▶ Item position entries
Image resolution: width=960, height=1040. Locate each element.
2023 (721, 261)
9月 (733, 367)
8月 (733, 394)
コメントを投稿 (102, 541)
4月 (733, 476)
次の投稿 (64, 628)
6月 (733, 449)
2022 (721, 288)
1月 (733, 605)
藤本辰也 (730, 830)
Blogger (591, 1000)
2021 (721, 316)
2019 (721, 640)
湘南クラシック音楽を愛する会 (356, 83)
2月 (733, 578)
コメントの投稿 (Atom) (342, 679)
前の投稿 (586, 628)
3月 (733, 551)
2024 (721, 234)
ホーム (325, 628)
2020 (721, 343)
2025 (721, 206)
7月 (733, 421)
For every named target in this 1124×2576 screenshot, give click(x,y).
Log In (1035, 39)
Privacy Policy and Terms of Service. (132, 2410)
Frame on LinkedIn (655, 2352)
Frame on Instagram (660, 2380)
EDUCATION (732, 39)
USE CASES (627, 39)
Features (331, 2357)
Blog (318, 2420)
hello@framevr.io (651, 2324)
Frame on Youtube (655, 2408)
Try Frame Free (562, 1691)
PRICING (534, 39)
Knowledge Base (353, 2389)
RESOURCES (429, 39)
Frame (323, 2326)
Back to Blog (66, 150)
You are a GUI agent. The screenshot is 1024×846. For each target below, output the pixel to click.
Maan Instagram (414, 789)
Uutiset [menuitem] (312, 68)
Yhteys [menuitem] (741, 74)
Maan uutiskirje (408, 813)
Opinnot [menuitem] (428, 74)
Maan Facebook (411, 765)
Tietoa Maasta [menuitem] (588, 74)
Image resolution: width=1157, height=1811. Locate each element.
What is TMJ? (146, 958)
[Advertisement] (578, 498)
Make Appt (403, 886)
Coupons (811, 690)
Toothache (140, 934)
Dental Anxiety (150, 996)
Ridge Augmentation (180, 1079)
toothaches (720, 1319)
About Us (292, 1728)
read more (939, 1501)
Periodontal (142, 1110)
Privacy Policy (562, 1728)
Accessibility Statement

▶ PROBLEM DESCRIPTION
Lay out every item above as a Markdown table with two columns, No. and Line, giving one numbered row per line and omitting blank lines.

▶ ANSWER
| No. | Line |
|---|---|
| 1 | Image resolution: width=960, height=1040. Locate each element. |
| 2 | 2023 (721, 261) |
| 3 | 9月 (733, 367) |
| 4 | 8月 (733, 394) |
| 5 | コメントを投稿 (102, 541) |
| 6 | 4月 (733, 476) |
| 7 | 次の投稿 (64, 628) |
| 8 | 6月 (733, 449) |
| 9 | 2022 (721, 288) |
| 10 | 1月 (733, 605) |
| 11 | 藤本辰也 (730, 830) |
| 12 | Blogger (591, 1000) |
| 13 | 2021 (721, 316) |
| 14 | 2019 (721, 640) |
| 15 | 湘南クラシック音楽を愛する会 (356, 83) |
| 16 | 2月 (733, 578) |
| 17 | コメントの投稿 (Atom) (342, 679) |
| 18 | 前の投稿 (586, 628) |
| 19 | 3月 (733, 551) |
| 20 | 2024 (721, 234) |
| 21 | ホーム (325, 628) |
| 22 | 2020 (721, 343) |
| 23 | 2025 (721, 206) |
| 24 | 7月 (733, 421) |
| 25 | For every named target in this 1124×2576 screenshot, give click(x,y). |
| 26 | Log In (1035, 39) |
| 27 | Privacy Policy and Terms of Service. (132, 2410) |
| 28 | Frame on LinkedIn (655, 2352) |
| 29 | Frame on Instagram (660, 2380) |
| 30 | EDUCATION (732, 39) |
| 31 | USE CASES (627, 39) |
| 32 | Features (331, 2357) |
| 33 | Blog (318, 2420) |
| 34 | hello@framevr.io (651, 2324) |
| 35 | Frame on Youtube (655, 2408) |
| 36 | Try Frame Free (562, 1691) |
| 37 | PRICING (534, 39) |
| 38 | Knowledge Base (353, 2389) |
| 39 | RESOURCES (429, 39) |
| 40 | Frame (323, 2326) |
| 41 | Back to Blog (66, 150) |
| 42 | You are a GUI agent. The screenshot is 1024×846. For each target below, output the pixel to click. |
| 43 | Maan Instagram (414, 789) |
| 44 | Uutiset [menuitem] (312, 68) |
| 45 | Yhteys [menuitem] (741, 74) |
| 46 | Maan uutiskirje (408, 813) |
| 47 | Opinnot [menuitem] (428, 74) |
| 48 | Maan Facebook (411, 765) |
| 49 | Tietoa Maasta [menuitem] (588, 74) |
| 50 | Image resolution: width=1157, height=1811. Locate each element. |
| 51 | What is TMJ? (146, 958) |
| 52 | [Advertisement] (578, 498) |
| 53 | Make Appt (403, 886) |
| 54 | Coupons (811, 690) |
| 55 | Toothache (140, 934) |
| 56 | Dental Anxiety (150, 996) |
| 57 | Ridge Augmentation (180, 1079) |
| 58 | toothaches (720, 1319) |
| 59 | About Us (292, 1728) |
| 60 | read more (939, 1501) |
| 61 | Periodontal (142, 1110) |
| 62 | Privacy Policy (562, 1728) |
| 63 | Accessibility Statement |